Stored data:
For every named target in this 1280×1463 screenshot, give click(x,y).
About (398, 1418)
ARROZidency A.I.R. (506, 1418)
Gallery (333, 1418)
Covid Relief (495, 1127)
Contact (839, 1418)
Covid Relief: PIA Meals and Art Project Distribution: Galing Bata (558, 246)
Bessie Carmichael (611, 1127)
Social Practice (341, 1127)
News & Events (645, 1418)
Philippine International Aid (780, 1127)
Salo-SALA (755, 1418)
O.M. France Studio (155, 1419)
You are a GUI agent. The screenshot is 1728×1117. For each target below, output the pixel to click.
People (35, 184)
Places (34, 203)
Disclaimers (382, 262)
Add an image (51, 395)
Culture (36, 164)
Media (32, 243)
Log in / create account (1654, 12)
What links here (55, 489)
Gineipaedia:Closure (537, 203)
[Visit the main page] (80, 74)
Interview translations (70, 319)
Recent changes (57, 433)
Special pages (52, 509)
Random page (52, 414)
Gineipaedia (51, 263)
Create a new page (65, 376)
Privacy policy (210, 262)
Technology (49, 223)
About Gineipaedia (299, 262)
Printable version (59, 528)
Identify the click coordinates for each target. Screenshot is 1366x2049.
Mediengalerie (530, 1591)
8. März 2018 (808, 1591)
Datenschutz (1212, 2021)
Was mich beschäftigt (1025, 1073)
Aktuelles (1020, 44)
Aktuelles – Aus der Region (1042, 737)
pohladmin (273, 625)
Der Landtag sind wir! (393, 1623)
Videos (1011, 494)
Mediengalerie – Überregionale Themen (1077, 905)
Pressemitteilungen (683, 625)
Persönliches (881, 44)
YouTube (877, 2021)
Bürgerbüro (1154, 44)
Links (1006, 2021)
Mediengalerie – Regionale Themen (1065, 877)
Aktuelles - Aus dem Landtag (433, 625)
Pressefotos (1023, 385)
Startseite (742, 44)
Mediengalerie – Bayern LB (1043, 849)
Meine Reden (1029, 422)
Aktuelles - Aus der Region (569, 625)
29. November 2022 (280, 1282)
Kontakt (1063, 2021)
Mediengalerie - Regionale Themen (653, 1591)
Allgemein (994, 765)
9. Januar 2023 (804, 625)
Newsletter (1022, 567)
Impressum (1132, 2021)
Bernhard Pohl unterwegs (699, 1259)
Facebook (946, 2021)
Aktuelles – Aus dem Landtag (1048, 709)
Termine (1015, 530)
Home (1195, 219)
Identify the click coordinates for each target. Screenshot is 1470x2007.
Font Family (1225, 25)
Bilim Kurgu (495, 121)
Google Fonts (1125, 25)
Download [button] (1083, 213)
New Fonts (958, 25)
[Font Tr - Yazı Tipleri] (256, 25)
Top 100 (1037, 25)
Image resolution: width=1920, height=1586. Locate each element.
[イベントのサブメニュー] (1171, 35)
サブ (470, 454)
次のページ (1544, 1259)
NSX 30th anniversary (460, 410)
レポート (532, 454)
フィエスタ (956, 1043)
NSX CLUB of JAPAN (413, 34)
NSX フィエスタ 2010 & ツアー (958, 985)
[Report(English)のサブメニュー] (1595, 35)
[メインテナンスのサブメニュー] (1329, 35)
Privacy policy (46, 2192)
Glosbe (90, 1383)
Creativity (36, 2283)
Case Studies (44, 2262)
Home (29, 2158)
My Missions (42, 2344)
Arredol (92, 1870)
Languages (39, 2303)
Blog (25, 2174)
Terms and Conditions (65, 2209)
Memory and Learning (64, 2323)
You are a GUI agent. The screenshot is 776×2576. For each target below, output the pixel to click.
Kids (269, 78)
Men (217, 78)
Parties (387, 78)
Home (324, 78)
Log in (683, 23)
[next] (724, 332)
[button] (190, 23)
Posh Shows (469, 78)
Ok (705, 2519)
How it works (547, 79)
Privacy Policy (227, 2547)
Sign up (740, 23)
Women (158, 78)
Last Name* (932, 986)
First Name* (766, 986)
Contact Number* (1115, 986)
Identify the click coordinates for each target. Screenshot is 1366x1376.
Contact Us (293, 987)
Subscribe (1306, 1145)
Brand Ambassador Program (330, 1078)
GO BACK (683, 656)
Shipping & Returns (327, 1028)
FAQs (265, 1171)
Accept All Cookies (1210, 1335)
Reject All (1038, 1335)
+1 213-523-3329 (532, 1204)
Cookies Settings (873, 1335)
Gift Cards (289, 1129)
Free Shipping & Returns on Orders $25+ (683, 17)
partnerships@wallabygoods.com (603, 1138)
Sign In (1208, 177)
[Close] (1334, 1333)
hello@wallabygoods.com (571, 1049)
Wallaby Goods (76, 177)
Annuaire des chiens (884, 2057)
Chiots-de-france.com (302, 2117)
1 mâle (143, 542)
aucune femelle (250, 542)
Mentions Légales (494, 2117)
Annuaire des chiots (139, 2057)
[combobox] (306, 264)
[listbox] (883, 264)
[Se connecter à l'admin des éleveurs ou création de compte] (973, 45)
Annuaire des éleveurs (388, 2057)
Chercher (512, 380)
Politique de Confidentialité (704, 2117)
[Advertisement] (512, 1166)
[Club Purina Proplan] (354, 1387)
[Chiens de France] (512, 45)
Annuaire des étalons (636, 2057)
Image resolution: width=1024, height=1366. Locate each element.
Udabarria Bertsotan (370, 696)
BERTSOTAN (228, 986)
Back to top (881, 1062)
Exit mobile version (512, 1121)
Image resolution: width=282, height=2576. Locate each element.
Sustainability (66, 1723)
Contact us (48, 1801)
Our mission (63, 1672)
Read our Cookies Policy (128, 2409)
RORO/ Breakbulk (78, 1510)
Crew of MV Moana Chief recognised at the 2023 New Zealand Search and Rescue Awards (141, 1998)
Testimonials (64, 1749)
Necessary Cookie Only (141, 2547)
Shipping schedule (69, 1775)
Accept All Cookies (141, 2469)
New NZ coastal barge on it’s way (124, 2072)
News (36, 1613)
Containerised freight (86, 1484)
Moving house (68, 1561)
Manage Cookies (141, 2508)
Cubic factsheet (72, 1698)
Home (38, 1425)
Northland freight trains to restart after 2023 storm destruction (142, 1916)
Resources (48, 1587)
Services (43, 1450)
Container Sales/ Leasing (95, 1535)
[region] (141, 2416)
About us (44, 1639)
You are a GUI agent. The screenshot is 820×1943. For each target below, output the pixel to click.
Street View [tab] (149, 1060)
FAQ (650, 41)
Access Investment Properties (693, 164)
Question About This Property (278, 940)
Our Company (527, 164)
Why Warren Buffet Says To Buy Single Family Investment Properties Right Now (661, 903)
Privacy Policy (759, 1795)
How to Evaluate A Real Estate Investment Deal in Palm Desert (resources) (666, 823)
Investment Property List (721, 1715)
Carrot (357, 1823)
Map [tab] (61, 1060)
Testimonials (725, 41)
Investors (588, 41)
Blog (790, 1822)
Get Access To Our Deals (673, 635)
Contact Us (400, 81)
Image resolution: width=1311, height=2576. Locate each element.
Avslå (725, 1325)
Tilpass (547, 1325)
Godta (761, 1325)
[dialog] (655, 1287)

What you should do | What is needed is a word-for-word copy of all the entries.

Reply |
For every named target in this 1280×1463 screenshot, give click(x,y).
About (398, 1418)
ARROZidency A.I.R. (506, 1418)
Gallery (333, 1418)
Covid Relief (495, 1127)
Contact (839, 1418)
Covid Relief: PIA Meals and Art Project Distribution: Galing Bata (558, 246)
Bessie Carmichael (611, 1127)
Social Practice (341, 1127)
News & Events (645, 1418)
Philippine International Aid (780, 1127)
Salo-SALA (755, 1418)
O.M. France Studio (155, 1419)
You are a GUI agent. The screenshot is 1728×1117. For each target below, output the pixel to click.
People (35, 184)
Places (34, 203)
Disclaimers (382, 262)
Add an image (51, 395)
Culture (36, 164)
Media (32, 243)
Log in / create account (1654, 12)
What links here (55, 489)
Gineipaedia:Closure (537, 203)
[Visit the main page] (80, 74)
Interview translations (70, 319)
Recent changes (57, 433)
Special pages (52, 509)
Random page (52, 414)
Gineipaedia (51, 263)
Create a new page (65, 376)
Privacy policy (210, 262)
Technology (49, 223)
About Gineipaedia (299, 262)
Printable version (59, 528)
Identify the click coordinates for each target. Screenshot is 1366x2049.
Mediengalerie (530, 1591)
8. März 2018 (808, 1591)
Datenschutz (1212, 2021)
Was mich beschäftigt (1025, 1073)
Aktuelles (1020, 44)
Aktuelles – Aus der Region (1042, 737)
pohladmin (273, 625)
Der Landtag sind wir! (393, 1623)
Videos (1011, 494)
Mediengalerie – Überregionale Themen (1077, 905)
Pressemitteilungen (683, 625)
Persönliches (881, 44)
YouTube (877, 2021)
Bürgerbüro (1154, 44)
Links (1006, 2021)
Mediengalerie – Regionale Themen (1065, 877)
Aktuelles - Aus dem Landtag (433, 625)
Pressefotos (1023, 385)
Startseite (742, 44)
Mediengalerie – Bayern LB (1043, 849)
Meine Reden (1029, 422)
Aktuelles - Aus der Region (569, 625)
29. November 2022 (280, 1282)
Kontakt (1063, 2021)
Mediengalerie - Regionale Themen (653, 1591)
Allgemein (994, 765)
9. Januar 2023 (804, 625)
Newsletter (1022, 567)
Impressum (1132, 2021)
Bernhard Pohl unterwegs (699, 1259)
Facebook (946, 2021)
Aktuelles – Aus dem Landtag (1048, 709)
Termine (1015, 530)
Home (1195, 219)
Identify the click coordinates for each target. Screenshot is 1470x2007.
Font Family (1225, 25)
Bilim Kurgu (495, 121)
Google Fonts (1125, 25)
Download [button] (1083, 213)
New Fonts (958, 25)
[Font Tr - Yazı Tipleri] (256, 25)
Top 100 (1037, 25)
Image resolution: width=1920, height=1586. Locate each element.
[イベントのサブメニュー] (1171, 35)
サブ (470, 454)
次のページ (1544, 1259)
NSX 30th anniversary (460, 410)
レポート (532, 454)
フィエスタ (956, 1043)
NSX CLUB of JAPAN (413, 34)
NSX フィエスタ 2010 & ツアー (958, 985)
[Report(English)のサブメニュー] (1595, 35)
[メインテナンスのサブメニュー] (1329, 35)
Privacy policy (46, 2192)
Glosbe (90, 1383)
Creativity (36, 2283)
Case Studies (44, 2262)
Home (29, 2158)
My Missions (42, 2344)
Arredol (92, 1870)
Languages (39, 2303)
Blog (25, 2174)
Terms and Conditions (65, 2209)
Memory and Learning (64, 2323)
You are a GUI agent. The screenshot is 776×2576. For each target below, output the pixel to click.
Kids (269, 78)
Men (217, 78)
Parties (387, 78)
Home (324, 78)
Log in (683, 23)
[next] (724, 332)
[button] (190, 23)
Posh Shows (469, 78)
Ok (705, 2519)
How it works (547, 79)
Privacy Policy (227, 2547)
Sign up (740, 23)
Women (158, 78)
Last Name* (932, 986)
First Name* (766, 986)
Contact Number* (1115, 986)
Identify the click coordinates for each target. Screenshot is 1366x1376.
Contact Us (293, 987)
Subscribe (1306, 1145)
Brand Ambassador Program (330, 1078)
GO BACK (683, 656)
Shipping & Returns (327, 1028)
FAQs (265, 1171)
Accept All Cookies (1210, 1335)
Reject All (1038, 1335)
+1 213-523-3329 (532, 1204)
Cookies Settings (873, 1335)
Gift Cards (289, 1129)
Free Shipping & Returns on Orders $25+ (683, 17)
partnerships@wallabygoods.com (603, 1138)
Sign In (1208, 177)
[Close] (1334, 1333)
hello@wallabygoods.com (571, 1049)
Wallaby Goods (76, 177)
Annuaire des chiens (884, 2057)
Chiots-de-france.com (302, 2117)
1 mâle (143, 542)
aucune femelle (250, 542)
Mentions Légales (494, 2117)
Annuaire des chiots (139, 2057)
[combobox] (306, 264)
[listbox] (883, 264)
[Se connecter à l'admin des éleveurs ou création de compte] (973, 45)
Annuaire des éleveurs (388, 2057)
Chercher (512, 380)
Politique de Confidentialité (704, 2117)
[Advertisement] (512, 1166)
[Club Purina Proplan] (354, 1387)
[Chiens de France] (512, 45)
Annuaire des étalons (636, 2057)
Image resolution: width=1024, height=1366. Locate each element.
Udabarria Bertsotan (370, 696)
BERTSOTAN (228, 986)
Back to top (881, 1062)
Exit mobile version (512, 1121)
Image resolution: width=282, height=2576. Locate each element.
Sustainability (66, 1723)
Contact us (48, 1801)
Our mission (63, 1672)
Read our Cookies Policy (128, 2409)
RORO/ Breakbulk (78, 1510)
Crew of MV Moana Chief recognised at the 2023 New Zealand Search and Rescue Awards (141, 1998)
Testimonials (64, 1749)
Necessary Cookie Only (141, 2547)
Shipping schedule (69, 1775)
Accept All Cookies (141, 2469)
New NZ coastal barge on it’s way (124, 2072)
News (36, 1613)
Containerised freight (86, 1484)
Moving house (68, 1561)
Manage Cookies (141, 2508)
Cubic factsheet (72, 1698)
Home (38, 1425)
Northland freight trains to restart after 2023 storm destruction (142, 1916)
Resources (48, 1587)
Services (43, 1450)
Container Sales/ Leasing (95, 1535)
[region] (141, 2416)
About us (44, 1639)
You are a GUI agent. The screenshot is 820×1943. For each target below, output the pixel to click.
Street View [tab] (149, 1060)
FAQ (650, 41)
Access Investment Properties (693, 164)
Question About This Property (278, 940)
Our Company (527, 164)
Why Warren Buffet Says To Buy Single Family Investment Properties Right Now (661, 903)
Privacy Policy (759, 1795)
How to Evaluate A Real Estate Investment Deal in Palm Desert (resources) (666, 823)
Investment Property List (721, 1715)
Carrot (357, 1823)
Map [tab] (61, 1060)
Testimonials (725, 41)
Investors (588, 41)
Blog (790, 1822)
Get Access To Our Deals (673, 635)
Contact Us (400, 81)
Image resolution: width=1311, height=2576. Locate each element.
Avslå (725, 1325)
Tilpass (547, 1325)
Godta (761, 1325)
[dialog] (655, 1287)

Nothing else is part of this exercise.